Relative difference in binding energy between mutant and wild- type DDX3X and ATP molecule was obtained from ArgusLab AScore. All the structural alignments were carried out in MatchMaker tool of Chimera and Root Mean Square Deviations (RMSD) were obtained. RNA-DDX3X docking was performed as described above (ArgusLab). DDX3X RNA binding was identified by structural alignment between DDX3X and DDX4 using Chimera. Alanine scanning mutagenesis was performed using Concoord/PBSA [30]. This process mutates structure using WHATIF and a structure ensemble is generated using Concoord. Interaction energies were evaluated by Lennard-Jones potential and Coulomb's Law (parameters from GROMOS96 53a6 force field).
Pharmacophore Modelling
For ligand based pharmacophore design, multiple flexible alignments of ligands was employed using PharmaGist [31]. The ligand mol2 coordinate files were generated in ArgusLab. Receptor based pharmacophore was defined in FlexX using interaction constraints at ATP binding site of DDX3X [32]. Binding site was identified using bound AMP as an anchor (distance = 10 Å).
Flexibility Analysis
We performed a Normal Mode Analysis (NMA) on the DDX3X protein structure. We used the approximate NMA developed by Hinsen [33], which represents very well low-frequency domain motions at negligible computational cost. Briefly, a normal mode analysis consists of the diagonalization of the matrix of the second derivatives of the energy with respect to the displacements of the atoms, in mass-weighted coordinates (Hessian matrix). The eigenvectors of the Hessian matrix are the normal modes, and its Eigen values are the squares of the associated frequencies. The low-frequency normal modes are believed to be the ones functionally important. The NMA tools are implemented in the Molecular Modeling Toolkit (MMTK) [34]. All modes were calculated, i.e., three times the number of Cα atoms (3×418 = 1254).
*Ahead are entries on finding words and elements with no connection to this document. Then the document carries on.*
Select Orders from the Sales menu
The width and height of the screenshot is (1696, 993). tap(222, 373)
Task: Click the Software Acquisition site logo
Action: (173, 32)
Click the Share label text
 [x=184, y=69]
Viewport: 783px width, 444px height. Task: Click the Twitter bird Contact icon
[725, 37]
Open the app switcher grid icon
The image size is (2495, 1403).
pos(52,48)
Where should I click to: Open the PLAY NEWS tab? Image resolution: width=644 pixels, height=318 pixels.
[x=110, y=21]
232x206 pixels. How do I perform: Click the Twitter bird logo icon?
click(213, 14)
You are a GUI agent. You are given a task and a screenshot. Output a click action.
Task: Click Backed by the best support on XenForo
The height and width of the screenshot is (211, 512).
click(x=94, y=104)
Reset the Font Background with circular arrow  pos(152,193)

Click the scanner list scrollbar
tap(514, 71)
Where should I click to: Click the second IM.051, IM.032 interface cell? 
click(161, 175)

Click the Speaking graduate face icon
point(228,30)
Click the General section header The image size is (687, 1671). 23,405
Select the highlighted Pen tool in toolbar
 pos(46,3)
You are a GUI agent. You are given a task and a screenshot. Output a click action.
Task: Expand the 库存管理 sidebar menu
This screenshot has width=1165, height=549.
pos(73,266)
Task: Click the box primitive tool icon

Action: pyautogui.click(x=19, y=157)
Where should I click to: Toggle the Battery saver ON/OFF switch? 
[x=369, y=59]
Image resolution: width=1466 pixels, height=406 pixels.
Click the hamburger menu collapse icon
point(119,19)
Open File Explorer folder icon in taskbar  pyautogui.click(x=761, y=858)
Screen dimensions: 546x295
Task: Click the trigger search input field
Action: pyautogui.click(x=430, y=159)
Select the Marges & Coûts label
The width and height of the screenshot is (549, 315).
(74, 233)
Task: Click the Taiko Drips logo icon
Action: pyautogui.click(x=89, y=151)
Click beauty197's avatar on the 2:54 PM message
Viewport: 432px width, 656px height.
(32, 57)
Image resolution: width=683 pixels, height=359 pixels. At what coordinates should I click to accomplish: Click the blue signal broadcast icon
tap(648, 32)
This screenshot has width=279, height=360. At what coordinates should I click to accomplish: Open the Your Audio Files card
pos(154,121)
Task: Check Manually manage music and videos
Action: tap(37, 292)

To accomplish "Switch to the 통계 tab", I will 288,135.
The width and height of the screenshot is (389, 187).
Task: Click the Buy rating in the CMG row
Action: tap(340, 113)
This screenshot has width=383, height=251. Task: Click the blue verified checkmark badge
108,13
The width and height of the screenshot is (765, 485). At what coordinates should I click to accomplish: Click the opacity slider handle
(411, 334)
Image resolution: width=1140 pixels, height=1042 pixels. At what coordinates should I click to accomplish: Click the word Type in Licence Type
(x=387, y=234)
The lowest frequency modes are selected.
Normalized squared atomic displacements (D i) for each Cα atom (i = 1–994) were calculated as follows:
where, d i is the component of the eigenvector corresponding to the ith Cα.
A vector field representation was calculated as described by Thomas et al (34). The vector field was calculated over cubic regions with an edge length of 3 Å, containing on average 1.3 Cα atoms. The vector field defined on a regular lattice at the center of each cube is the mass-weighted average of the displacements of the atoms in the cube.
Docking Simulations
We carried out a series of conformation based local and global docking simulations to identify DDX3X-CRM-1 interaction interface. Initial orientations for global docking simulations were carried out in Hex [35] which uses Spherical Polar Fourier (SPF) correlations to accelerate the calculations. Final local docking steps were done in FireDock [36] which predicts the structure of protein complexes given the structures of the individual components and an approximate binding orientation. Both of these programs were tested in CAPRI (Critical Assessment of Predicted Interactions) blind trials and were shown to give accurate results within 1 angstrom of RMSD [37]. Contacts between amino acids were deduced using molprobity. Hydrogen atoms were added using REDUCE and all atom contact map generated by the program PROBE of MOLPROBITY. Amino acid side chain volume was obtained by Voronoi Polyhedra [38].
Statistical Analysis
All the statistical analyses were carried out in Microsoft Excel software and using standard statistical tables. The alignments were represented using WebLogo [39], [40]. Sets of data were analyzed using Student's t-test. Statistical significance was assessed using P-value: P<0.05, P<0.01 and P<0.001. Standard errors were obtained for all the observations.
Results
Identification of DEAD Box Members for Analysis
We acquired 178 nucleotide coding sequences (CDS) corresponding to DEAD box family members (primate cluster) of UniRef. Initial alignment revealed that genes were too divergent for analysis of positive selection. So, the sequences with high number of InDels (Insertion-Deletion) were removed. In addition to that, regions with high diversity were also deleted from all the sequences. DEAD box amino acid region 167 to 520 was finally obtained from remaining 57 CDS. Out of these 57 sequences, those with highest pair wise alignment score with DDX3X coding sequence were kept for further study and rest were discarded. To further reduce any similarity based bias, 19 DEAD box sequences belonging to humans were finalized out of 57 members. These members were represented in a phylogram generated by Neighbour Joining method using amino acids from translated coding sequences (Figure 1B).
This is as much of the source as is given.